[Saved entries]
+++++

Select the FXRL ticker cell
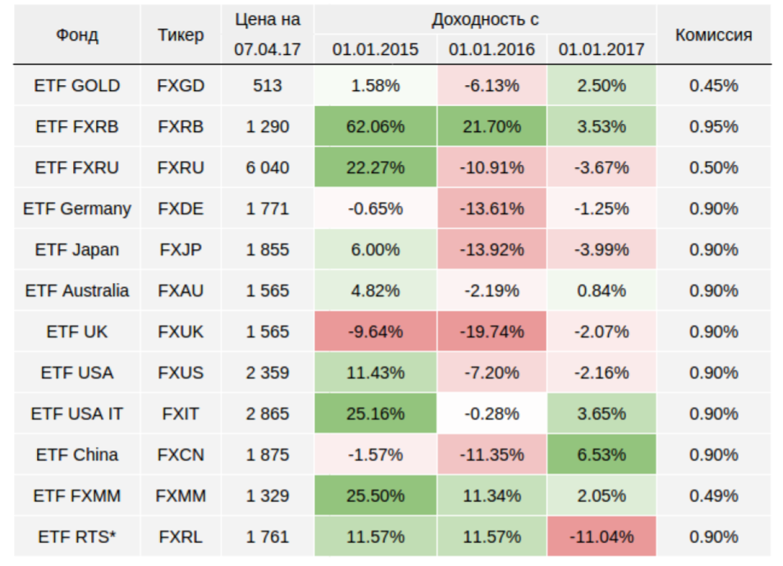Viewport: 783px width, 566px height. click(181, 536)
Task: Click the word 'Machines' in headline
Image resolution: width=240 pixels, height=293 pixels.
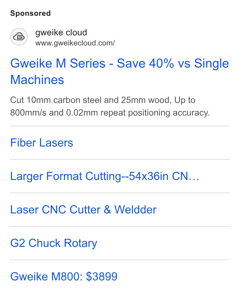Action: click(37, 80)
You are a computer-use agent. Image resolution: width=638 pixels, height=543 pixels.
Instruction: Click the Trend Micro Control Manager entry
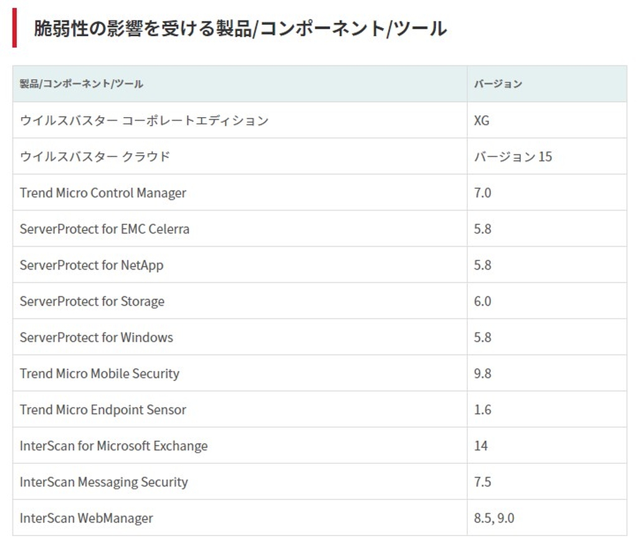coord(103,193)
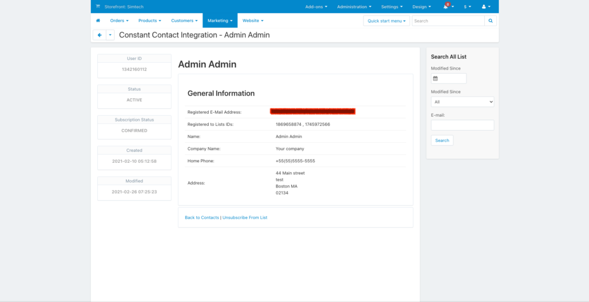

+++++

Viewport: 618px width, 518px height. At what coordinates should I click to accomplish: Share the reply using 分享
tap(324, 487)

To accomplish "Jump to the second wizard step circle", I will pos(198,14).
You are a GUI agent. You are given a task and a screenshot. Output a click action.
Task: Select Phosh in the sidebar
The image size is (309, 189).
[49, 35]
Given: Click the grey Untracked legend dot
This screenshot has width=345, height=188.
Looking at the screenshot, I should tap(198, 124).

+++++

Task instructions. For each line of the entries that contains the word "agent", make a copy.

Exercise solution.
You are a computer-use agent. Image resolution: width=638 pixels, height=543 pixels.
You are a GUI agent. You are given a task and a screenshot. Output a click action.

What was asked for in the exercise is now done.